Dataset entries
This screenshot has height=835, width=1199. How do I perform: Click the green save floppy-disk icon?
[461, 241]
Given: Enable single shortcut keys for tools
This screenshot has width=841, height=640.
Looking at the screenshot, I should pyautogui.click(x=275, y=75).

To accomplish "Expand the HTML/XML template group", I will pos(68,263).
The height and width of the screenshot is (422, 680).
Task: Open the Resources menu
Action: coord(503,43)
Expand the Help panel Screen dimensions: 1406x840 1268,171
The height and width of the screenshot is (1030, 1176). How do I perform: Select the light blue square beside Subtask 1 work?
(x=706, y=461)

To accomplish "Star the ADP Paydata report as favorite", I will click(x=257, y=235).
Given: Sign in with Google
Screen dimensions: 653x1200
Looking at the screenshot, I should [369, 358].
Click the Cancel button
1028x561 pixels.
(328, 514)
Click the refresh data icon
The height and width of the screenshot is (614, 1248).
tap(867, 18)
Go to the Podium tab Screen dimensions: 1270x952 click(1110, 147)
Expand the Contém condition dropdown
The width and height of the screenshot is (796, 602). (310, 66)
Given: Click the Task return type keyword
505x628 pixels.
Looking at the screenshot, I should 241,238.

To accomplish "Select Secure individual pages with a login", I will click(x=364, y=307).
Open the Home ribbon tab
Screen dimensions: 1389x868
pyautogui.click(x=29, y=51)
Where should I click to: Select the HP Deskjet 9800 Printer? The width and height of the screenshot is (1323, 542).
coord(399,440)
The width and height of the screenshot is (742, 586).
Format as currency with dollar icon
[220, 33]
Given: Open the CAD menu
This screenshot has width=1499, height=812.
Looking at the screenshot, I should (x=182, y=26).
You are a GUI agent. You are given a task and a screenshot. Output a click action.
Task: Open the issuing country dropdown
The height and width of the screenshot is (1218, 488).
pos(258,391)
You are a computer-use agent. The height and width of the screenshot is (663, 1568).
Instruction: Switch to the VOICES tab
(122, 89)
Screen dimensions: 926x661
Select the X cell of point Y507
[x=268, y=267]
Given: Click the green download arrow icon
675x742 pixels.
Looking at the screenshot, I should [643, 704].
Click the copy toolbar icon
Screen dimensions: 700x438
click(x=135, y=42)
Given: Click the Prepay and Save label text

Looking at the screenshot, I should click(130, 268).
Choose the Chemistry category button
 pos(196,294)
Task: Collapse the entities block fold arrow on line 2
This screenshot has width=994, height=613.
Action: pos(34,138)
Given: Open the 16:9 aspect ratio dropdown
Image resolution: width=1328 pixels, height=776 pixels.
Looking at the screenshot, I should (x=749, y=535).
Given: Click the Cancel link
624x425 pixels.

▶ [What you should do]
With nothing left out, print the data above exactly.

▶ [Solution to the exercise]
This screenshot has height=835, width=1199. How do I perform: Click the green save floppy-disk icon?
[461, 241]
Given: Enable single shortcut keys for tools
This screenshot has width=841, height=640.
Looking at the screenshot, I should pyautogui.click(x=275, y=75).

To accomplish "Expand the HTML/XML template group", I will pos(68,263).
The height and width of the screenshot is (422, 680).
Task: Open the Resources menu
Action: coord(503,43)
Expand the Help panel Screen dimensions: 1406x840 1268,171
The height and width of the screenshot is (1030, 1176). How do I perform: Select the light blue square beside Subtask 1 work?
(x=706, y=461)

To accomplish "Star the ADP Paydata report as favorite", I will click(x=257, y=235).
Given: Sign in with Google
Screen dimensions: 653x1200
Looking at the screenshot, I should [369, 358].
Click the Cancel button
1028x561 pixels.
(328, 514)
Click the refresh data icon
The height and width of the screenshot is (614, 1248).
tap(867, 18)
Go to the Podium tab Screen dimensions: 1270x952 click(1110, 147)
Expand the Contém condition dropdown
The width and height of the screenshot is (796, 602). (310, 66)
Given: Click the Task return type keyword
505x628 pixels.
Looking at the screenshot, I should 241,238.

To accomplish "Select Secure individual pages with a login", I will click(x=364, y=307).
Open the Home ribbon tab
Screen dimensions: 1389x868
pyautogui.click(x=29, y=51)
Where should I click to: Select the HP Deskjet 9800 Printer? The width and height of the screenshot is (1323, 542).
coord(399,440)
The width and height of the screenshot is (742, 586).
Format as currency with dollar icon
[220, 33]
Given: Open the CAD menu
This screenshot has width=1499, height=812.
Looking at the screenshot, I should (x=182, y=26).
You are a GUI agent. You are given a task and a screenshot. Output a click action.
Task: Open the issuing country dropdown
The height and width of the screenshot is (1218, 488).
pos(258,391)
You are a computer-use agent. The height and width of the screenshot is (663, 1568).
Instruction: Switch to the VOICES tab
(122, 89)
Screen dimensions: 926x661
Select the X cell of point Y507
[x=268, y=267]
Given: Click the green download arrow icon
675x742 pixels.
Looking at the screenshot, I should [643, 704].
Click the copy toolbar icon
Screen dimensions: 700x438
click(x=135, y=42)
Given: Click the Prepay and Save label text

Looking at the screenshot, I should click(130, 268).
Choose the Chemistry category button
 pos(196,294)
Task: Collapse the entities block fold arrow on line 2
This screenshot has width=994, height=613.
Action: pos(34,138)
Given: Open the 16:9 aspect ratio dropdown
Image resolution: width=1328 pixels, height=776 pixels.
Looking at the screenshot, I should (x=749, y=535).
Given: Click the Cancel link
624x425 pixels.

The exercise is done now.